→ Task instructions
This exercise calls for retyping every line below exactly, with the images omitted.

*** Entries supplied Section Begins ***

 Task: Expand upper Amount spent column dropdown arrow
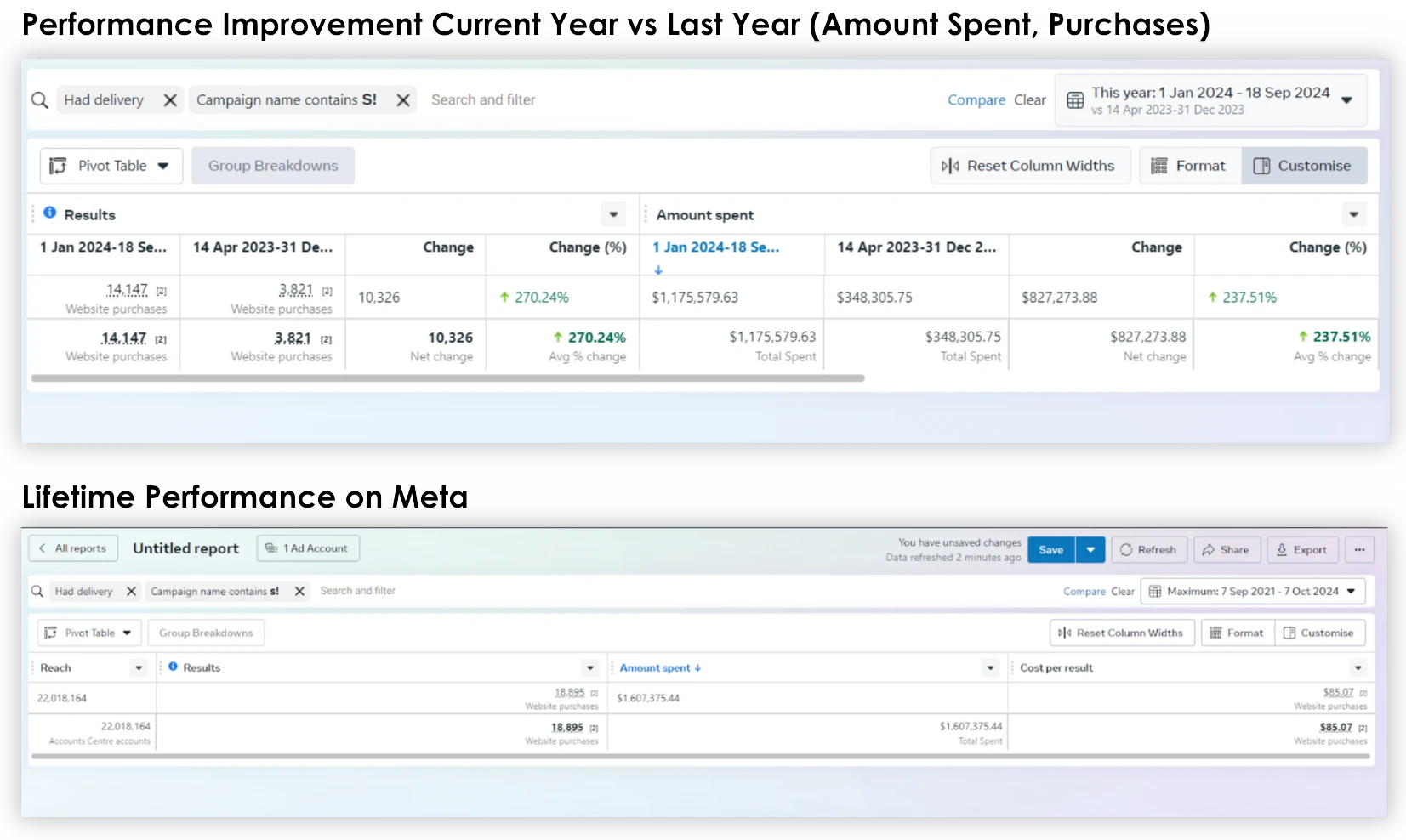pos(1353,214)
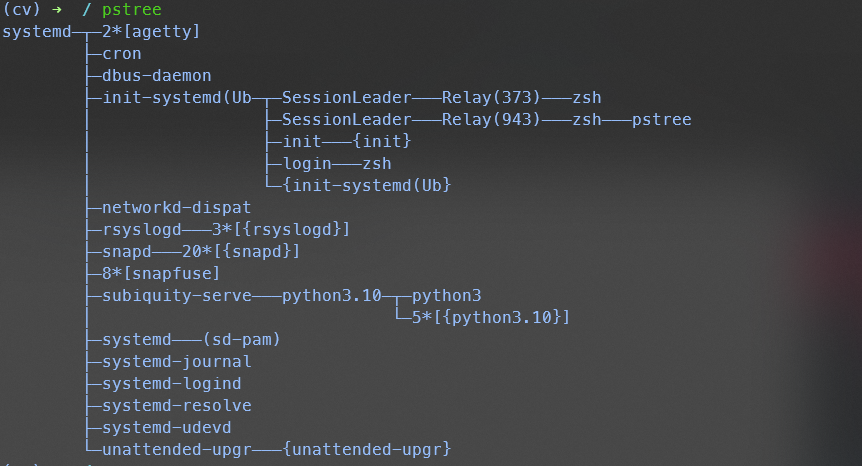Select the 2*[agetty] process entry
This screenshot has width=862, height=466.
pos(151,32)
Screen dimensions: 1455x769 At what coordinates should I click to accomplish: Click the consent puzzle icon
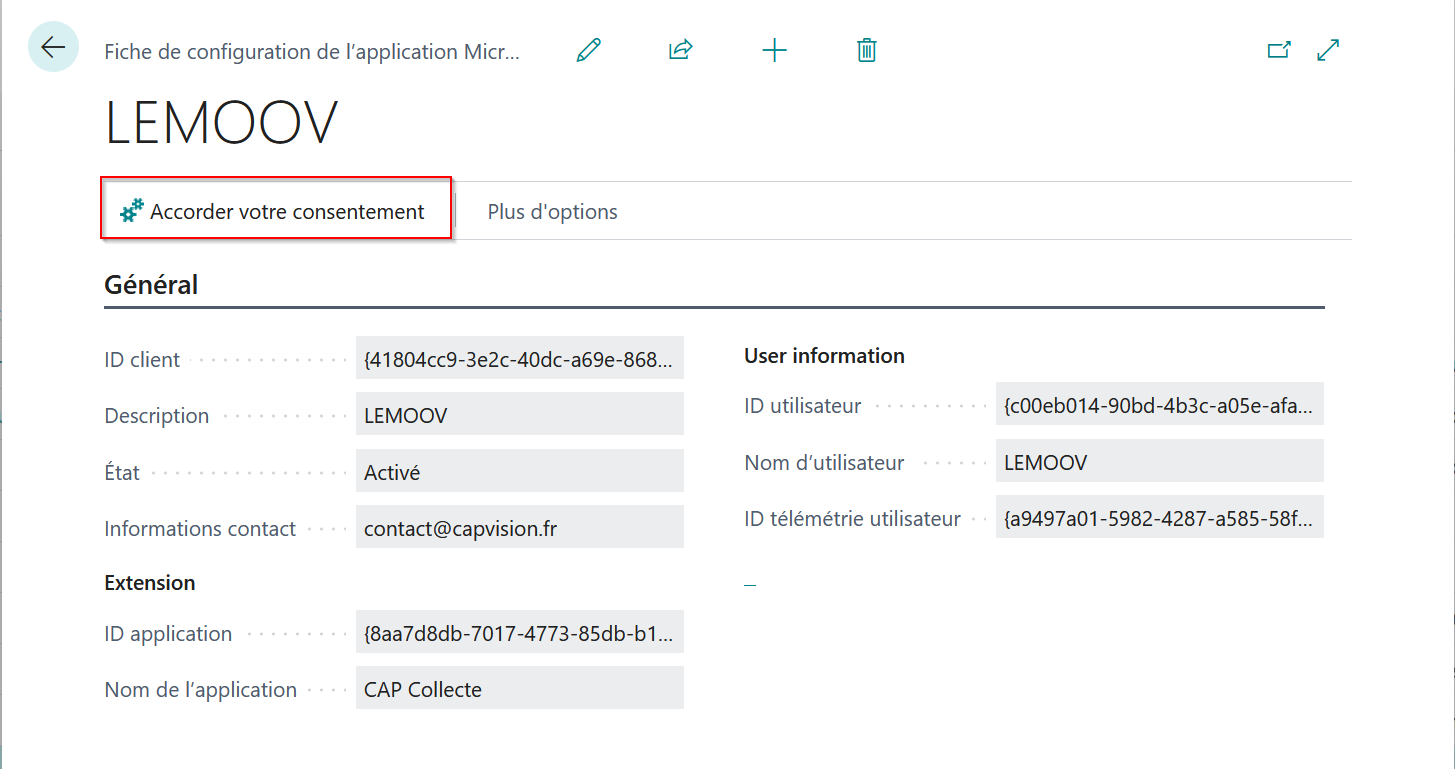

*** Entries supplied Section Ends ***

→ Solution to the problem
 Task: Expand upper Amount spent column dropdown arrow
pos(1353,214)
Select the 2*[agetty] process entry
This screenshot has width=862, height=466.
pos(151,32)
Screen dimensions: 1455x769 At what coordinates should I click to accomplish: Click the consent puzzle icon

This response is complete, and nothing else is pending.